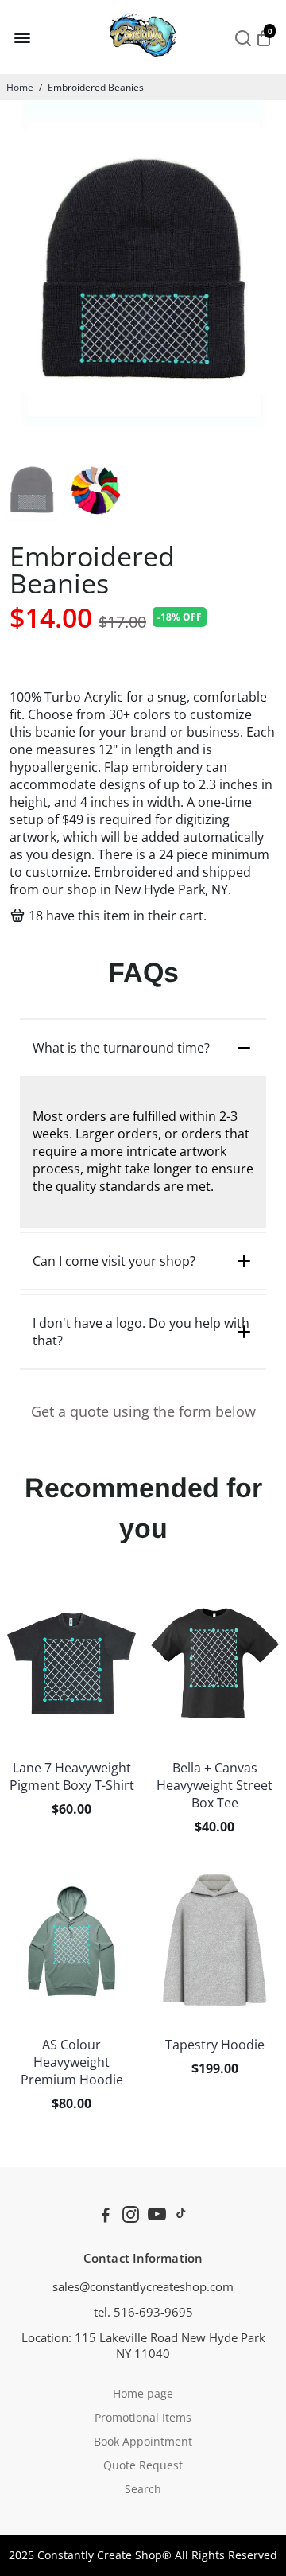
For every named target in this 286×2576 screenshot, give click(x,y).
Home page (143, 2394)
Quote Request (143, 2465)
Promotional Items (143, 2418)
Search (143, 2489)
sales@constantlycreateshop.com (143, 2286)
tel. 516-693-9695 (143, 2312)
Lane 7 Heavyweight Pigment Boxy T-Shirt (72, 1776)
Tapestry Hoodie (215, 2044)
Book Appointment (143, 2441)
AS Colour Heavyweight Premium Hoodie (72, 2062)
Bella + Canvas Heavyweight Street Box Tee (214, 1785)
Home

| Requirement |
Skipping all pictures, set the listing down exactly as written.

| Problem solution |
For every named target in this 286×2576 screenshot, give click(x,y).
Home page (143, 2394)
Quote Request (143, 2465)
Promotional Items (143, 2418)
Search (143, 2489)
sales@constantlycreateshop.com (143, 2286)
tel. 516-693-9695 (143, 2312)
Lane 7 Heavyweight Pigment Boxy T-Shirt (72, 1776)
Tapestry Hoodie (215, 2044)
Book Appointment (143, 2441)
AS Colour Heavyweight Premium Hoodie (72, 2062)
Bella + Canvas Heavyweight Street Box Tee (214, 1785)
Home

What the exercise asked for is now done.